Pandeglang –
Polisi hingga saat ini masih terus menyelidiki penyebab terjadinya ledakan yang mengakibatkan satu nelayan tewas di Kampung Cisarua, Desa Citeureup, Kecamatan Panimbang, Kabupaten Pandeglang, Banten. Tim Puslabfor Bareskrim Polri turun langsung dalam melakukan olah TKP.
“Dari Pusat Laboratorium Forensik atau Puslabfor Bareskrim Polri, hari ini dilaksanakan penelitian bahan-bahan yang ada di lokasi kejadian, kemudian juga telah dilakukan olah TKP oleh tim Inafis Polres Pandeglang,” kata Kapolres Pandeglang AKBP Dhyno Indra Setyadi kepada wartawan, Kamis (27/8/2026).
SCROLL TO CONTINUE WITH CONTENT
Dhyno mengatakan hingga saat ini pihaknya belum mengetahui sumber ledakan tersebut. Namun ia menduga sumber ledakan berasal dari bom ikan karena warga yang tinggal di kampung tersebut mayoritas sebagai nelayan.
“Peristiwa ini masih dalam penyelidikan, dugaan sementara mengarah kepada bom ikan. Mengingat itu adalah kampung nelayan, dan juga profesi yang berada di rumah (korban) adalah nelayan,” katanya.
Dhyno melanjutkan, akibat kejadian itu, satu orang nelayan dilaporkan meninggal dunia di tempat kejadian. Sedangkan istrinya mengalami luka bakar yang cukup serius.
“Terdapat dua korban, satu meninggal dunia, sedangkan yang satu dalam kondisi luka berat. Saat ini korban yang luka berat sudah ditangani di RSUD,” katanya.
Diketahui sebelumnya, warga Kampung Cisarua, Desa Citereup, Kecamatan Panimbang, Kabupaten Pandeglang, Banten, dikagetkan oleh suara ledakan yang begitu keras.
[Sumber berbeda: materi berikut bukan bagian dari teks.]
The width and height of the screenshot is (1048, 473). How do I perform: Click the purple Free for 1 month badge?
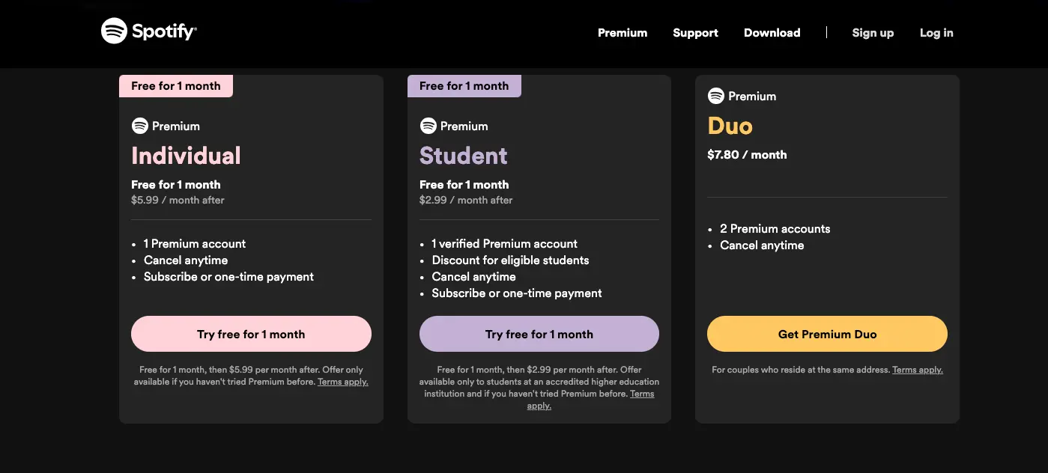coord(464,86)

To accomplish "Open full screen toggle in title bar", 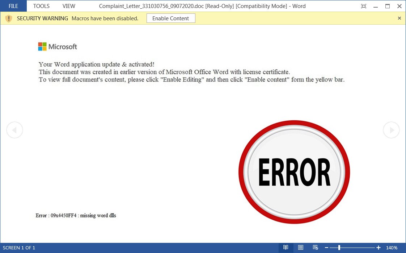I will click(363, 6).
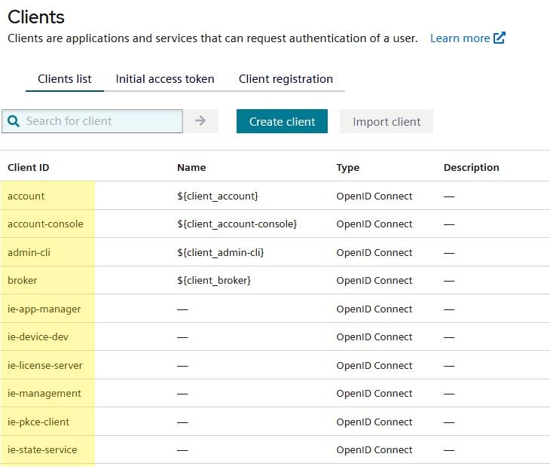Open the broker client entry
Screen dimensions: 550x469
coord(23,280)
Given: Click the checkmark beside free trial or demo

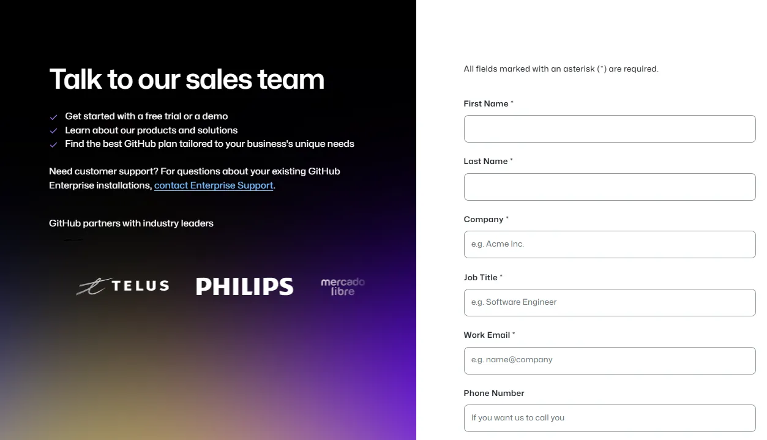Looking at the screenshot, I should click(x=54, y=117).
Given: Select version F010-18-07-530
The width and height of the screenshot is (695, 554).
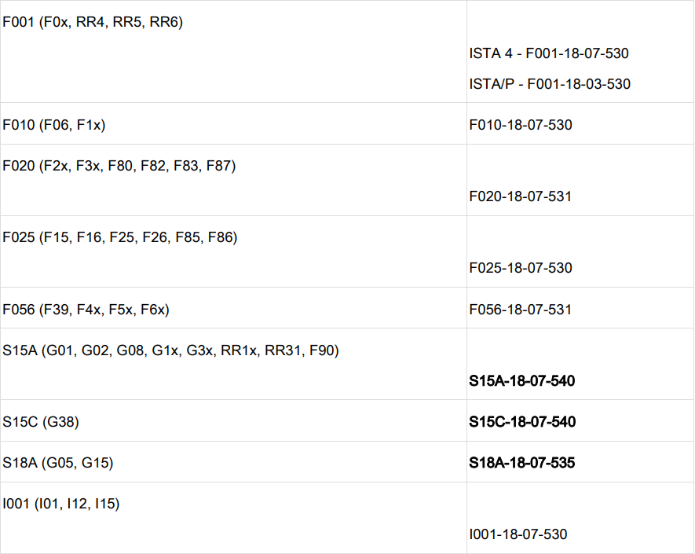Looking at the screenshot, I should pyautogui.click(x=521, y=125).
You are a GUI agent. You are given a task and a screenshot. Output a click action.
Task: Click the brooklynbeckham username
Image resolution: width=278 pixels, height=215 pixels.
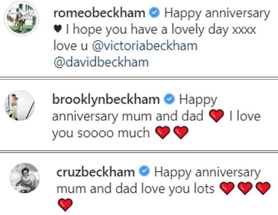(x=106, y=100)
Ledakan itu diduga berasal dari bom ikan.
“Saya mendapatkan kabar dari pengurus RT setempat bahwa ada kejadian ledakan diduga dari bom ikan,” kata Kepala Desa Citereup, Oman Suherman, saat dimintai konfirmasi, Rabu (26/8/2026).
Oman mengatakan peristiwa itu terjadi pada Rabu (26/8), sekitar pukul 13.15 WIB. Ia mengatakan, akibat kejadian itu, pemilik rumah bernama Muhammad Ali, yang berprofesi sebagai nelayan, dilaporkan meninggal dunia.